→ PROBLEM TO WORK ON:
Your task is to gather the lines below that hold the string "computer".

→ PROVIDED DATA:

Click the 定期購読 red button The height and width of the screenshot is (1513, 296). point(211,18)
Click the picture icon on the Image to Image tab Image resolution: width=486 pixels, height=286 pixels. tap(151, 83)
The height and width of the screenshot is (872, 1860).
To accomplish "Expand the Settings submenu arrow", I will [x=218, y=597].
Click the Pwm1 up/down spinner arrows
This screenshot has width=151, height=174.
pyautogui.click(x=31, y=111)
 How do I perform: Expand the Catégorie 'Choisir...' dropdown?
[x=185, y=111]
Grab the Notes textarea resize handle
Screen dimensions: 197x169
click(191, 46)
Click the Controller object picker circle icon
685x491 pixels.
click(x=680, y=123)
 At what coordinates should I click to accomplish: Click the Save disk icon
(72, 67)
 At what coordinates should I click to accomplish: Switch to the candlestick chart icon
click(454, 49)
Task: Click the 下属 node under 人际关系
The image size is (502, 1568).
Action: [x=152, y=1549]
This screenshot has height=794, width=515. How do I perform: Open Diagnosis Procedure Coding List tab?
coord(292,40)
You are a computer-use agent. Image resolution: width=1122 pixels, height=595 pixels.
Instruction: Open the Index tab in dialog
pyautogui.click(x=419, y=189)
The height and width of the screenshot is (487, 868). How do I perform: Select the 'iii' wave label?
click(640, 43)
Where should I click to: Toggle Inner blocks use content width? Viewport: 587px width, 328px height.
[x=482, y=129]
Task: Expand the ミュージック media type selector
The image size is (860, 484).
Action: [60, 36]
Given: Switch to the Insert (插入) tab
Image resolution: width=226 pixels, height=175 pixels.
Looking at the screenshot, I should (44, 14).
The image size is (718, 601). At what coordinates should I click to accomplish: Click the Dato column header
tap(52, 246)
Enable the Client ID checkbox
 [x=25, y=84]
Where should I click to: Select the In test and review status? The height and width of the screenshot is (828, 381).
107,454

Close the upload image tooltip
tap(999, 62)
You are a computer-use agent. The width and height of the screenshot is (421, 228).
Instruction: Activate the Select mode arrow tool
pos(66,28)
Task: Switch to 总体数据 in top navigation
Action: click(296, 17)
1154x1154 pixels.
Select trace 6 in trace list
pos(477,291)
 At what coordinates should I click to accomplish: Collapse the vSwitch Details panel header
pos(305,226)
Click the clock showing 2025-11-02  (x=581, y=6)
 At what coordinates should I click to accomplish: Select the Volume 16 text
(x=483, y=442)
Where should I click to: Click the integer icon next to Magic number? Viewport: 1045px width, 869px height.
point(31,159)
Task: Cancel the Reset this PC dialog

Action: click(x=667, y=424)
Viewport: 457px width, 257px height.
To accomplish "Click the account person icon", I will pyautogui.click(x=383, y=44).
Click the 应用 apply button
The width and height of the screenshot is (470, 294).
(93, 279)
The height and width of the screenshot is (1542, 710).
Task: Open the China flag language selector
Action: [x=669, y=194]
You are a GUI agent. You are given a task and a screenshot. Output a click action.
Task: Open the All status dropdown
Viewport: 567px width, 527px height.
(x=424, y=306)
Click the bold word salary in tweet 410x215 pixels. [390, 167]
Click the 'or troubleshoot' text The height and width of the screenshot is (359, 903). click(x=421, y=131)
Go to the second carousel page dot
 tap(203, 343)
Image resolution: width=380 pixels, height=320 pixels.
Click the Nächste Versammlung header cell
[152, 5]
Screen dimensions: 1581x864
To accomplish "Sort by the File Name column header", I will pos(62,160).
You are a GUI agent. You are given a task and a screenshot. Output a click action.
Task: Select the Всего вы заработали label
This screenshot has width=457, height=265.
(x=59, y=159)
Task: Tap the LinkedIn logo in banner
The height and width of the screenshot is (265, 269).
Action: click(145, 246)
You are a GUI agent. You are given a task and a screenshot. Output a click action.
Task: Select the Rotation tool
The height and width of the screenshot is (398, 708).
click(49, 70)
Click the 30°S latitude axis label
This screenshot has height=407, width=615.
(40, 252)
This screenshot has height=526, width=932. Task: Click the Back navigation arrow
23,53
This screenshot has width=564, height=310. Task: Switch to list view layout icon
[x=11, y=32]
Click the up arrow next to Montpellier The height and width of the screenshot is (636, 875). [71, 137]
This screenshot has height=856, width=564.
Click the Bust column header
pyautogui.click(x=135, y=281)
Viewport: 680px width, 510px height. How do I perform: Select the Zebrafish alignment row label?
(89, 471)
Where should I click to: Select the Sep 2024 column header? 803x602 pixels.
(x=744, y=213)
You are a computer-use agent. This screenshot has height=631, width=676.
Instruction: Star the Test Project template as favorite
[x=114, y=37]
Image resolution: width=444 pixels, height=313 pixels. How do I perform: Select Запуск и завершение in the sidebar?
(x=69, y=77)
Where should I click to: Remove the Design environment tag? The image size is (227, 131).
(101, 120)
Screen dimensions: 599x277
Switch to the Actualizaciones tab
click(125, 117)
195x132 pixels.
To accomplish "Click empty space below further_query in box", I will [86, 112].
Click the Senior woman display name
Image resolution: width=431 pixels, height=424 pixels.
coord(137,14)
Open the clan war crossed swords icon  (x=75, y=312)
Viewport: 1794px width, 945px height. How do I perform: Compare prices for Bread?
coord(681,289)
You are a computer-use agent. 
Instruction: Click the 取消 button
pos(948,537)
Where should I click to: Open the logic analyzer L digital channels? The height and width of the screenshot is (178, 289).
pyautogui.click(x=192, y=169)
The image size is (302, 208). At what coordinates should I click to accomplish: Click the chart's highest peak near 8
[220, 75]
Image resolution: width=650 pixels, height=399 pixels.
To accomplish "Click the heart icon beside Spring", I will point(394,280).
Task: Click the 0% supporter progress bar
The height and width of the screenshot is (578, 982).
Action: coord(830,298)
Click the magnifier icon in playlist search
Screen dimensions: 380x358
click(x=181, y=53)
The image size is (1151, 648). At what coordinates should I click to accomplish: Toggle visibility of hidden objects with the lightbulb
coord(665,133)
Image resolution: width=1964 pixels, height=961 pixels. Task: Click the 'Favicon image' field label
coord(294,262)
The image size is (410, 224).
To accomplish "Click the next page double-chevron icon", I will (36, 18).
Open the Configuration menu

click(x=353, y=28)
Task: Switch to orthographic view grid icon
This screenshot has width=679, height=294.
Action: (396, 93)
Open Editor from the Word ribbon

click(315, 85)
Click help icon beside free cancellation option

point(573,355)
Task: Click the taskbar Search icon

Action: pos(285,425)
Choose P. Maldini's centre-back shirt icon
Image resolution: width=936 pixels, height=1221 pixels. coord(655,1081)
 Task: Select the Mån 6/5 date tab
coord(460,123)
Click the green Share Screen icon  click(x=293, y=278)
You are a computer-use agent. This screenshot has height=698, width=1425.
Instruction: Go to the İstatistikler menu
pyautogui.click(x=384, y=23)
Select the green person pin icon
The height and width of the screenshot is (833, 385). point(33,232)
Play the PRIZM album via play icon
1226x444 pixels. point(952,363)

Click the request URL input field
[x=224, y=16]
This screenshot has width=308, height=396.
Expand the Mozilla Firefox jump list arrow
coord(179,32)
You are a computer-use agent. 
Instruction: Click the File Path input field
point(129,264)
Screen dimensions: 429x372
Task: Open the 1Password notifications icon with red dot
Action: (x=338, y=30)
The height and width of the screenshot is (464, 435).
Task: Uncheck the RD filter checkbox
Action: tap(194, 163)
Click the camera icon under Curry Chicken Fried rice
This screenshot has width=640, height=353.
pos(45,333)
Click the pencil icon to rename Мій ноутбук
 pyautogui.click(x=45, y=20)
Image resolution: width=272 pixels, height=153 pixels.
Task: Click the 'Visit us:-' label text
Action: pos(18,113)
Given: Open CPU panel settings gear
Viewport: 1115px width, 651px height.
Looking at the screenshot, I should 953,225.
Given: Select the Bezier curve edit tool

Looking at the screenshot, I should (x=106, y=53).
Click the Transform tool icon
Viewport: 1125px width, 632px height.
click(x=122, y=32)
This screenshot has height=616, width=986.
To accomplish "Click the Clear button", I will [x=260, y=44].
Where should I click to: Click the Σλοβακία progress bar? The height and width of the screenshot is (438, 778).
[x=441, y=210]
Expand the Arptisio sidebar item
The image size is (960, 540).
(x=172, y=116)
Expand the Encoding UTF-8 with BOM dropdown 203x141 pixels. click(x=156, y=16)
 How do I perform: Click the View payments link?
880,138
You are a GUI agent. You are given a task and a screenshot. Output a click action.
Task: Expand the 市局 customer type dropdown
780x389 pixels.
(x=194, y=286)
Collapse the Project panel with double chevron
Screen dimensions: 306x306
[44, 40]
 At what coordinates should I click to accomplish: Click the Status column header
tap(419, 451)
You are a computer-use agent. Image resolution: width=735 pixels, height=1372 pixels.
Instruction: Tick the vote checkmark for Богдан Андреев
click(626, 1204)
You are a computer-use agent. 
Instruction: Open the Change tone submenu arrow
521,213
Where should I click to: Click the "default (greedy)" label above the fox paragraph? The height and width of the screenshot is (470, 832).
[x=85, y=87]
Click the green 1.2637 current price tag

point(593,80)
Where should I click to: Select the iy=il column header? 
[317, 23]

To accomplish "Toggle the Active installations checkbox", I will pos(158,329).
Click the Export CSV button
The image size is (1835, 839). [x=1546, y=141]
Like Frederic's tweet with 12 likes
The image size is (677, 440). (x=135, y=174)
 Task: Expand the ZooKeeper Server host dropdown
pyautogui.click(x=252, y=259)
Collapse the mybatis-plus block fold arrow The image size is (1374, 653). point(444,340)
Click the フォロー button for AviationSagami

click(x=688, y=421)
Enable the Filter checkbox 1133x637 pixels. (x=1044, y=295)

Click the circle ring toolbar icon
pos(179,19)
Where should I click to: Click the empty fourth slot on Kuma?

→ OUTPUT OF THE EXERCISE:
You are a computer-use agent. Image resolution: width=1122 pixels, height=595 pixels.
You are a computer-use agent. The width and height of the screenshot is (421, 228).
You are a computer-use agent. This screenshot has height=631, width=676.
You are a computer-use agent. 
You are a computer-use agent. This screenshot has height=698, width=1425.
You are a computer-use agent. 
You are a computer-use agent. Image resolution: width=735 pixels, height=1372 pixels.
You are a computer-use agent. 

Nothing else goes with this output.